Vous voulez la recette d’un « bon documentaire » ?

Regardez : « la peine des hommes », en replay sur Arte. 

Un sujet vous intéresse : le déficit de femmes en Chine. Un bon sujet direz-vous ? Faire une vraie enquête de terrain, mettre à jour les violences faites aux femmes que cela entraîne (ce qui existe en vrai dans le film) ? Mais non, cela ne suffit pas. Comment le traiter pour que cela ne soit pas trop tarte à la crème, ni trop féministe, c’est-à-dire vraiment pas fun ? Il vous faut réfléchir encore un peu.

Réfléchissons donc. Ce « déficit » de femmes est dû, bien sûr, à l’avortement sélectif pratiqué au moment de la politique de l’enfant unique (1979-2015). Cette politique + la tradition qui veut qu’une famille ait un héritier mâle qui puisse aussi nourrir les parents pour les vieux jours, voici un cocktail détonant pour éliminer les femmes (1).

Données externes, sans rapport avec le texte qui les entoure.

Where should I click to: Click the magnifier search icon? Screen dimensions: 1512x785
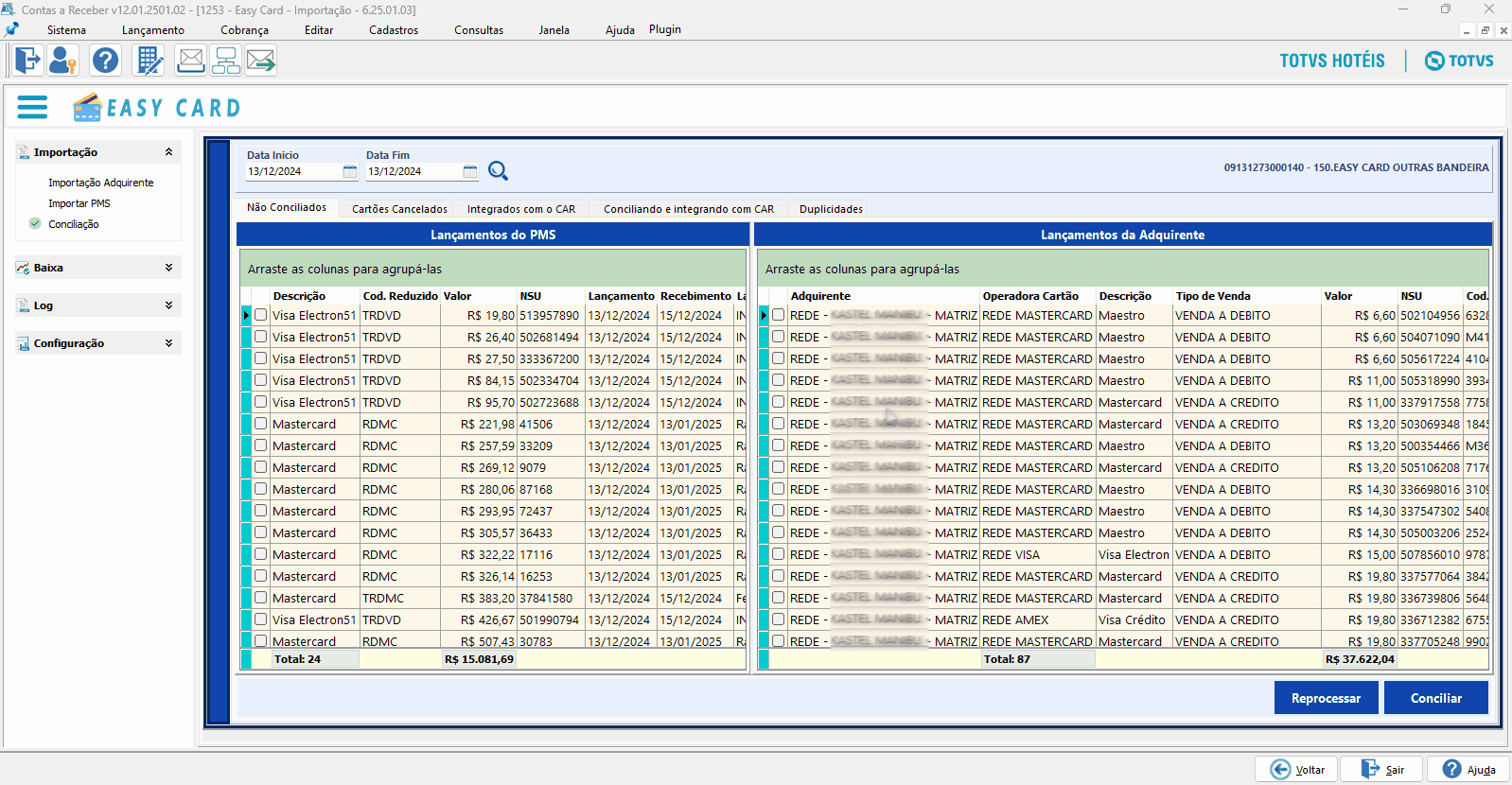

Donc, en bonne logique (mais apparemment, personne n’y avait pensé au départ !!!), au moment où 25 ans plus tard, les jeunes garçons nés de ces familles, arrivent en âge de se marier, oh choc : il manque de femmes ! Or, vous le savez, les hommes ont des besoins irrépressibles. Ils ont besoin de posséder une femme. Cela fait partie de leur virilité.

Je vous imagine, vous auriez pu penser que cela allait « donner plus de valeur ou de respect » aux femmes, qu’il faudrait conquérir. Mais dans ce cas, c’est que vous seriez très naïf ou naïve, ou vous croiriez que la domination masculine et le patriarcat n’existent pas…Donc, la vraie conséquence, que ce soit en Inde ou en Chine (1), est bien la suivante : on vole, viole ou achète des femmes en développant un trafic international. Des millions de femmes qui ne naissent pas, des millions de femmes violentées, exploitées, marchandisées, qui souffrent. C’est tellement banal. Rien de nouveau sous le ciel patriarcal. Pas de quoi faire un film !

Continuez à chercher une bonne idée.  Ah, ça y est ? vous avez trouvé ? Il suffit de mettre le monde à l’envers. S’il manque de femmes, alors, on l’a dit, les hommes sont seuls. Mais c’est terrible ! Que n’y avions-nous pensé plus tôt? On les a laissé naître, mais on ne leur donne pas leur dû ! Une femme à posséder ! Alors forcément, ces pauvres hommes sont bien malheureux ! Désespérés, même, nous explique en ouverture spectaculaire de ce film exceptionnel, un industriel bien malin qui a décidé d’apaiser les souffrances de ces pauvres célibataires chinois en leur fabriquant des poupées grandeur nature.

Car il faut faire quelque chose. Ce désespoir des hommes est, dit-il, à l’origine d’une crise qui menace la stabilité du pays. Et le commentaire de nous dire : « les chiffres donnent raison à l’industriel ».

Comprenez bien. C’est la surenchère. Nos pauvres hommes, qui ont de la peine, donc. Oui le documentaire s’appelle très justement « la peine des hommes » c’est quand même beaucoup plus intéressant que l’élimination systématique des femmes, qui ne serait pas fun. Peine des hommes – male tears, c’est ça ? -les féministes comprendront(1).

Ecoutez les :

« à force de ne pas trouver de femme, je sens mon coeur…vide ».

A propos de ses co-villageois qui ont acheté une femme à l’étranger : « Ils ont mon âge. Eux vivent, et moi, je cherche toujours une femme ». 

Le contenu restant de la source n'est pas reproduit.